START SUPPLIED DATA
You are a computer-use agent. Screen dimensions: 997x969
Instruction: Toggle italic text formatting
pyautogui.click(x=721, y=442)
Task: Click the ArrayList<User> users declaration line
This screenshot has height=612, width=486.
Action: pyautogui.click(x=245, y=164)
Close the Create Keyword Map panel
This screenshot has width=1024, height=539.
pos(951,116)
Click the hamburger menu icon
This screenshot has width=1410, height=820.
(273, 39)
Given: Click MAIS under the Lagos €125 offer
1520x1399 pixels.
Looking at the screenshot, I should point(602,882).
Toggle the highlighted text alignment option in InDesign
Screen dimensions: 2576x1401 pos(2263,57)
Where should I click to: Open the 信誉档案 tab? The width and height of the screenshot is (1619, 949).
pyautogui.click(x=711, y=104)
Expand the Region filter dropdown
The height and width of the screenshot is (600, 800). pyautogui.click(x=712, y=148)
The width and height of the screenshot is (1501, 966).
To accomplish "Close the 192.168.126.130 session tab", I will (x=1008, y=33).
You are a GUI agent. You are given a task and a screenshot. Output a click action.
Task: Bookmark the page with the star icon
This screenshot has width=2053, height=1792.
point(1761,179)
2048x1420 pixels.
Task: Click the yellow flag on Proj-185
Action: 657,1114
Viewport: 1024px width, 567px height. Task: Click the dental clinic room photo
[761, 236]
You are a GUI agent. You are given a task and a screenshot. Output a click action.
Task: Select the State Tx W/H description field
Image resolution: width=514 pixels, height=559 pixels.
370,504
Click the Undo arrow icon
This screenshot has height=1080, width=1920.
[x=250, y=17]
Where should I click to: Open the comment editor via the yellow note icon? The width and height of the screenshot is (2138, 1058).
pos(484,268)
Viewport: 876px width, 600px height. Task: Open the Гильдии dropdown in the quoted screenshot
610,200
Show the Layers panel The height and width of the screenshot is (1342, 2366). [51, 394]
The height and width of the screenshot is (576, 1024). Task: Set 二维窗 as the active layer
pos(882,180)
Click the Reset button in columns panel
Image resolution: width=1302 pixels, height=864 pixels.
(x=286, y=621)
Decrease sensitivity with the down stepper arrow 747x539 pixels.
END SUPPLIED DATA
Copy all of the rows above word for word, changing nothing.

### TASK OUTPUT
You are a computer-use agent. Screen dimensions: 997x969
Instruction: Toggle italic text formatting
pyautogui.click(x=721, y=442)
Task: Click the ArrayList<User> users declaration line
This screenshot has height=612, width=486.
Action: pyautogui.click(x=245, y=164)
Close the Create Keyword Map panel
This screenshot has width=1024, height=539.
pos(951,116)
Click the hamburger menu icon
This screenshot has width=1410, height=820.
(273, 39)
Given: Click MAIS under the Lagos €125 offer
1520x1399 pixels.
Looking at the screenshot, I should point(602,882).
Toggle the highlighted text alignment option in InDesign
Screen dimensions: 2576x1401 pos(2263,57)
Where should I click to: Open the 信誉档案 tab? The width and height of the screenshot is (1619, 949).
pyautogui.click(x=711, y=104)
Expand the Region filter dropdown
The height and width of the screenshot is (600, 800). pyautogui.click(x=712, y=148)
The width and height of the screenshot is (1501, 966).
To accomplish "Close the 192.168.126.130 session tab", I will (x=1008, y=33).
You are a GUI agent. You are given a task and a screenshot. Output a click action.
Task: Bookmark the page with the star icon
This screenshot has width=2053, height=1792.
point(1761,179)
2048x1420 pixels.
Task: Click the yellow flag on Proj-185
Action: 657,1114
Viewport: 1024px width, 567px height. Task: Click the dental clinic room photo
[761, 236]
You are a GUI agent. You are given a task and a screenshot. Output a click action.
Task: Select the State Tx W/H description field
Image resolution: width=514 pixels, height=559 pixels.
370,504
Click the Undo arrow icon
This screenshot has height=1080, width=1920.
[x=250, y=17]
Where should I click to: Open the comment editor via the yellow note icon? The width and height of the screenshot is (2138, 1058).
pos(484,268)
Viewport: 876px width, 600px height. Task: Open the Гильдии dropdown in the quoted screenshot
610,200
Show the Layers panel The height and width of the screenshot is (1342, 2366). [51, 394]
The height and width of the screenshot is (576, 1024). Task: Set 二维窗 as the active layer
pos(882,180)
Click the Reset button in columns panel
Image resolution: width=1302 pixels, height=864 pixels.
(x=286, y=621)
Decrease sensitivity with the down stepper arrow 747x539 pixels.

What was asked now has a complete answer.